Status-quo politics is dead, many major western parties just haven’t realized this yet. People want firmer political leadership that promises fundamental change and isn’t afraid of breaking things along the way.
It’s just fucking unfortunate that (in most countries) it’s only the far right who are ahead of the curve at realizing this.
Center to left parties need to reinvent themselves and focus less on pleasing everyone or fighting losing battles. They also need to present a much clearer vision.
For the record, we progressives in the US have been trying to foment that kind of attention. Messaging seems to be artificially limited by the corporate media, which is why groups like XR have had to resort to super glue hands onto the outer frames of art.
Every time we gain some momentum, serious violence appears, perfectly on schedule, to quell our desire for change.
This is what people do not seem to understand. Fascism has the backing of global capitalism.
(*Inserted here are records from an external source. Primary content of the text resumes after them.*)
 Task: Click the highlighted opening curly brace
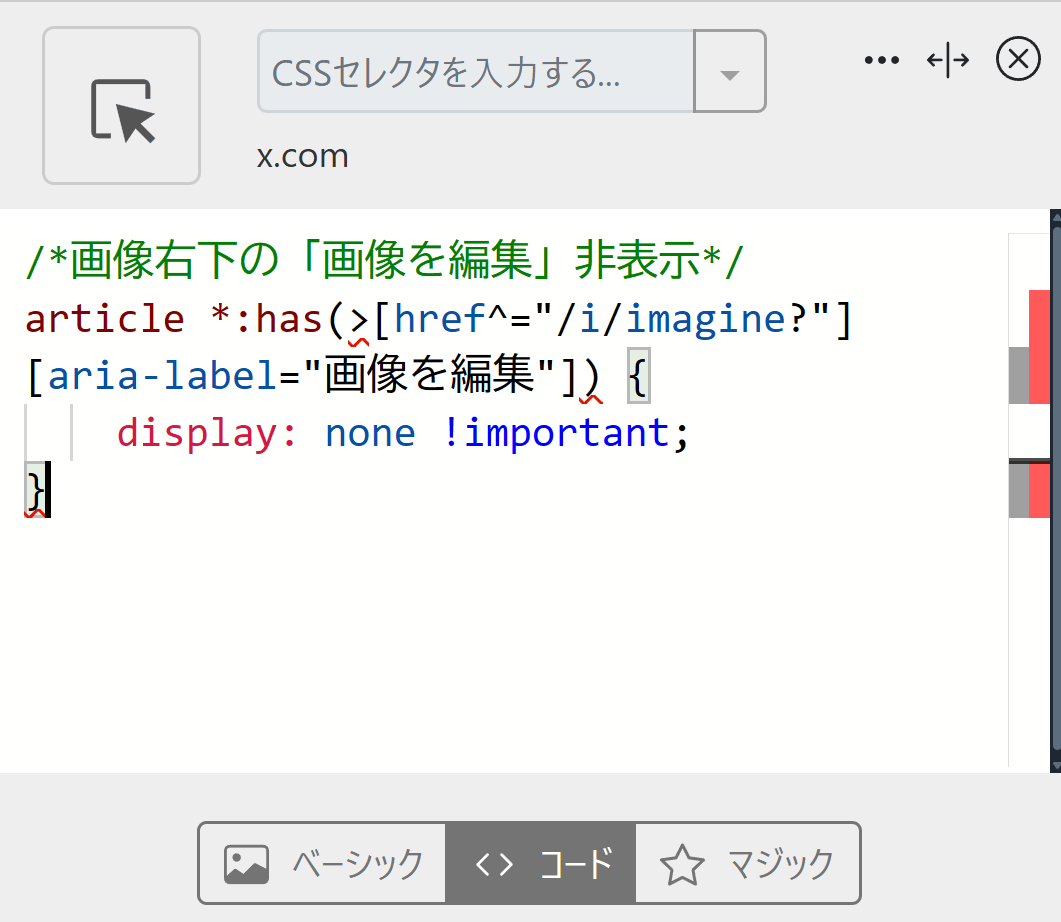tap(638, 376)
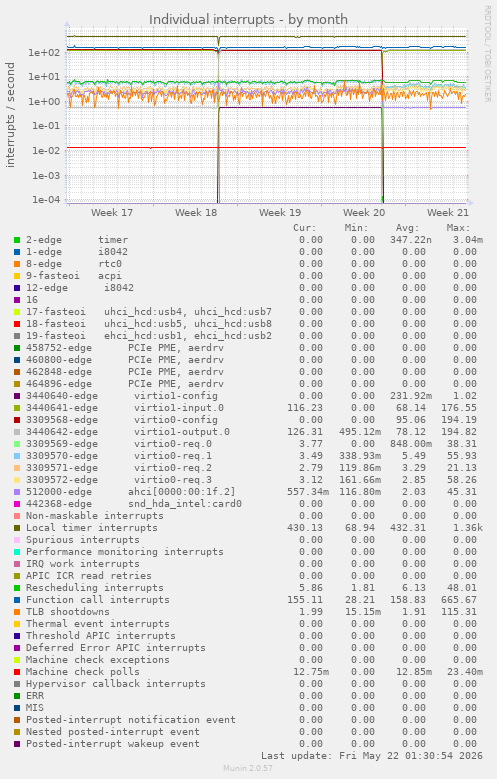Viewport: 497px width, 779px height.
Task: Click the Week 18 axis label
Action: [196, 213]
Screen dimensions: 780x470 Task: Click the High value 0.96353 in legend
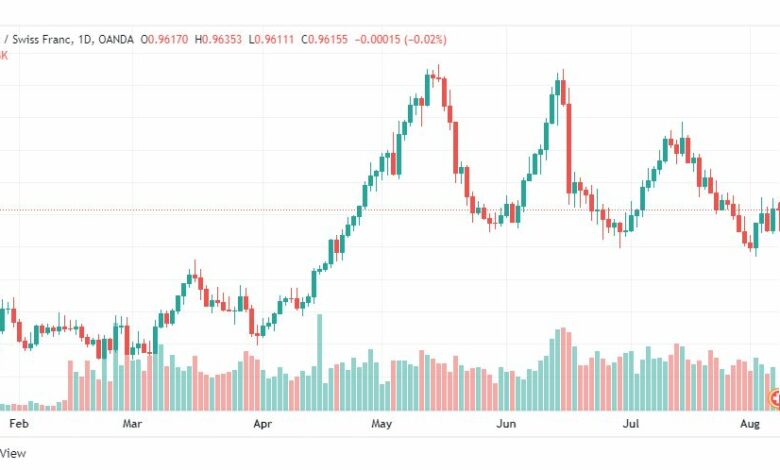pyautogui.click(x=222, y=39)
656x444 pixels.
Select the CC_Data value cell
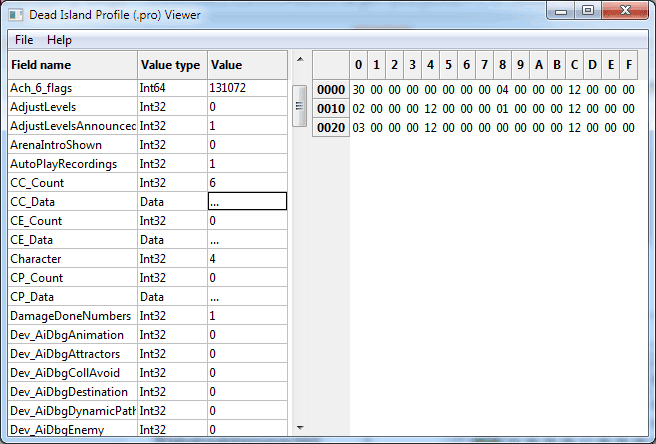(246, 201)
All of the multinationals and industries who have been top dogs for the entire industrial revolution — fossil fuel corporations, weapons manufacturing and the entire military industrial complex — all of the food supply chain, major media networks, social media networks, and big tech companies, who have built a more expansive surveillance apparatus than Nazi Germany or Soviet Russia — ALL of the leaders of the highly-centralized functional-monopolies of 21st C capitalism benefit from fascism. The 1/100 who says “not like this” is irrelevant.
They’re all part of the big club (even if they are oblivious to it) and you aren’t in it.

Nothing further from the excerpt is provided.